▸ **JOB**
Answer these from the excerpt on mind and free will below.
(a) What does the excerpt call the competitive selection among scenarios?
(b) In its deeper sense, free will is freedom from what?
(c) Which two figures does the excerpt say ascended to heaven in bodies?

What we call meaning is the linkage among the neural networks created by the spreading excitation that enlarges imagery and engages emotion. The competitive selection among scenarios is what we call decision making. The outcome, in terms of the match of the winning scenario to instinctive or learned favorable states, sets the kind and intensity of subsequent emotion. The persistent form and intensity of emotions is called mood. The ability of the brain to generate novel scenarios and settle on the most effective among them is called creativity. The persistent production of scenarios lacking reality and survival value is called insanity.
(Consilience, p.115)
On Free Will
An old impasse nonetheless remains: If the mind is bound by the laws of physics, and if it can conceivably be read by calligraphy, how can there be free will? I do not mean free will in the trivial sense, the ability to choose
one's thoughts and behavior free of the will of others and the rest of the world all around. I mean, instead, freedom from the constraints imposed by the physiochemical states of one's own body and mind. In the naturalistic view, free will in this deeper sense is the outcome of competition among the scenarios that compose the conscious mind. The dominant scenarios are those that rouse the emotion circuits and engage them to greatest effect during reverie. They energize and focus the mind as a whole and direct the body in particular courses of action. The self is the entity that seems to make such choices. But what is the self?
The self is not an ineffable being living apart within the brain. Rather, it is the key dramatic character of the scenarios. It must exist, and play on center stage, because the senses are located in the body and the body creates the mind to represent the governance of all conscious actions. The self and body are therefore inseparably fused: The self, despite the illusion of its independence created in the scenarios, cannot exist apart from the body, and the body cannot survive for long without the self. So close is this union that it is almost impossible to envision souls in heaven and hell without at least the fantastical equivalent of corporeal existence. Even Christ, we have been instructed, and Mary soon afterward, ascended to heaven in bodies — supernal in quality, but bodies nonetheless.

▸ **COLLECTED DATA**

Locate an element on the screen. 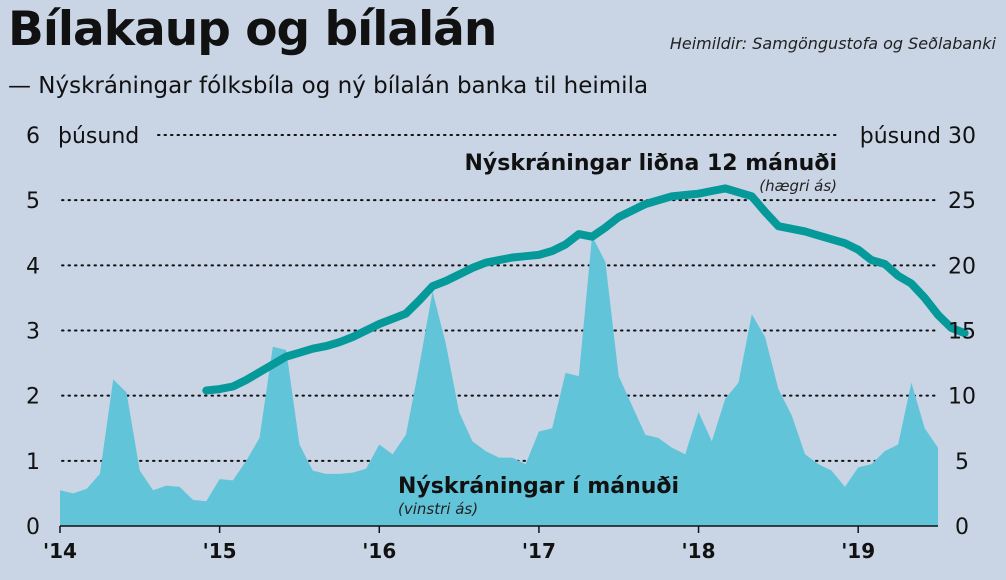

▸ **EXPECTED ANSWER**
(a) Decision making.
(b) The constraints imposed by the physiochemical states of one's own body and mind.
(c) Christ and Mary.